O Snowflake oferece suporte à instalação de pacotes de várias fontes.

De repositórios externos

Depois de configurar integrações de acesso externo (External Access Integrations, EAIs) para acesso seguro ao repositório, você poderá instalar pacotes diretamente de fontes externas, como PyPI. Os usuários têm acesso a um ecossistema abrangente de pacotes além do tempo de execução pré-instalado, garantindo conectividade segura a repositórios externos.

Você pode executar pip install em uma célula Python ou no terminal do notebook.

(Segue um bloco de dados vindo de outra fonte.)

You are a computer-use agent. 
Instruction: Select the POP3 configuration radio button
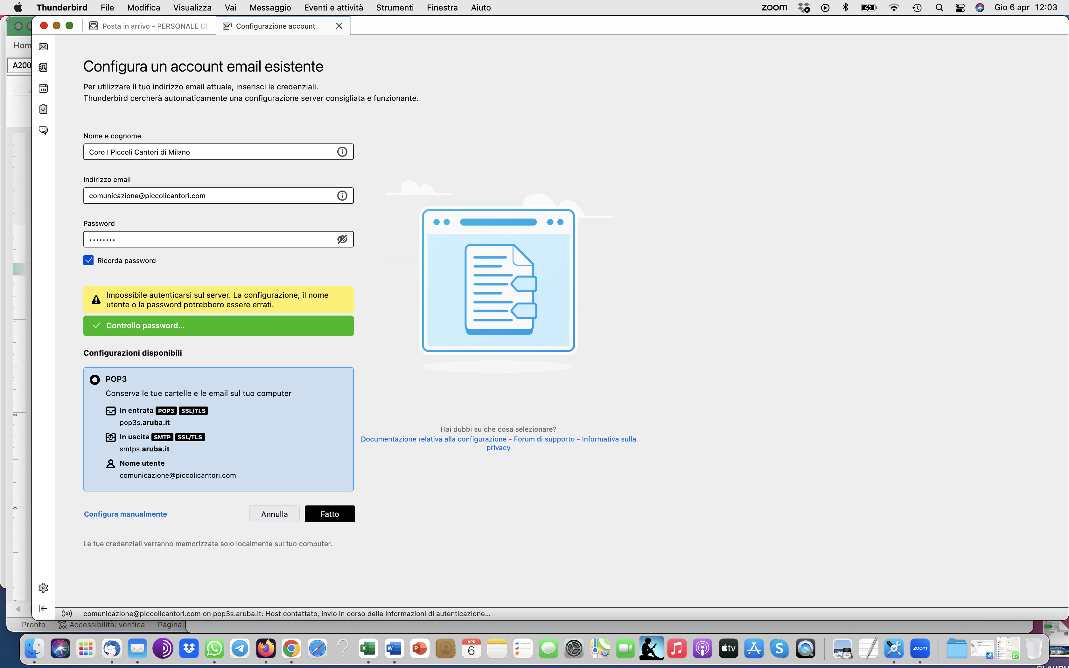point(95,380)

Para obter mais informações, consulte Configurar acesso externo para o Snowflake Notebooks.

Usando requirements.txt

Você pode especificar e instalar as versões de pacote necessárias em um arquivo requirements.txt para garantir uma configuração de ambiente consistente. Instale-as usando o seguinte comando:

!pip install -r requirements.txt
Copy

Nota

Se a versão do pacote especificada em requirements.txt entrar em conflito com as versões compatíveis dos pacotes pré-instalados, o ambiente Python poderá falhar. Valide a compatibilidade antes da instalação.

De arquivos do espaço de trabalho

Você pode baixar ou construir arquivos .whl ou .py, carregá-los em seu espaço de trabalho e instalá-los ou importá-los.

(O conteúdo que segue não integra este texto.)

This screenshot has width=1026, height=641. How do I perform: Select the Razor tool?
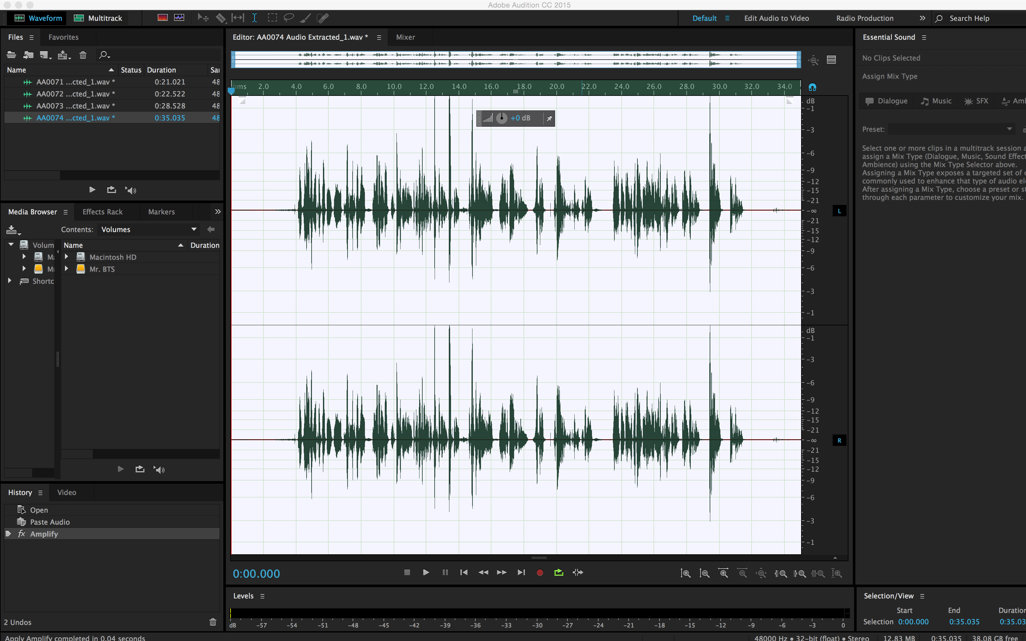[x=221, y=17]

  • Arquivos Wheel (.whl): carregue o arquivo .whl e instale-o:

    !pip install file_name.whl
    
    Copy

    Se o pacote contiver dependências que ainda não estejam instaladas, carregue a árvore de dependências completa (diretamente no Workspaces ou em uma área de preparação). Como alternativa, anexe uma EAI que permita o acesso a um repositório onde o pacote pode ser baixado (por exemplo, PyPI).

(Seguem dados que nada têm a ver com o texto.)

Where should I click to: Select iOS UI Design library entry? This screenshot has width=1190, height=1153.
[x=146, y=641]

  • Arquivos Python (.py): os módulos armazenados em seu espaço de trabalho podem ser importados diretamente para compartilhar utilitários e funções entre notebooks. Por exemplo:

    from my_utils import my_func
    
    Copy

De uma área de preparação do Snowflake

As áreas de preparação fornecem uma implantação de pacote segura e controlada, aproveitando os controles existentes de armazenamento de dados e governança do Snowflake para os arquivos de pacote. Use a sessão do Snowpark para recuperar arquivos de pacote de uma área de preparação do Snowflake para o ambiente de contêiner para importação e uso. Por exemplo:

from snowflake.snowpark.context import get_active_session
import sys

session = get_active_session()
session.file.get("@db.schema.stage_name/math_tools.py", "/tmp")

sys.path.append("/tmp")
import math_tools

math_tools.add_one(3)
Copy

Gerenciamento de tempo de execução

Fixação de tempo de execução

Todos os serviços de notebook são fixados no tempo de execução selecionado no momento da criação, a menos que você altere isso explicitamente editando o serviço. Por exemplo, um serviço de notebook criado no Runtime 2.0 não será atualizado automaticamente quando novas versões do tempo de execução forem lançadas.

Verificação de vulnerabilidades no tempo de execução

O Snowflake verifica se há vulnerabilidades de segurança nas imagens do tempo de execução diariamente. Vulnerabilidades e exposições comuns (Common Vulnerabilities and Exposures, CVEs) altas ou críticas são resolvidas com o lançamento de novas versões do tempo de execução dentro de 30 dias após a detecção.

Os serviços de notebook existentes podem continuar usando os tempos de execução com CVEs detectadas. Entretanto, os tempos de execução com CVEs conhecidas não podem ser selecionados ao criar novos serviços de notebook.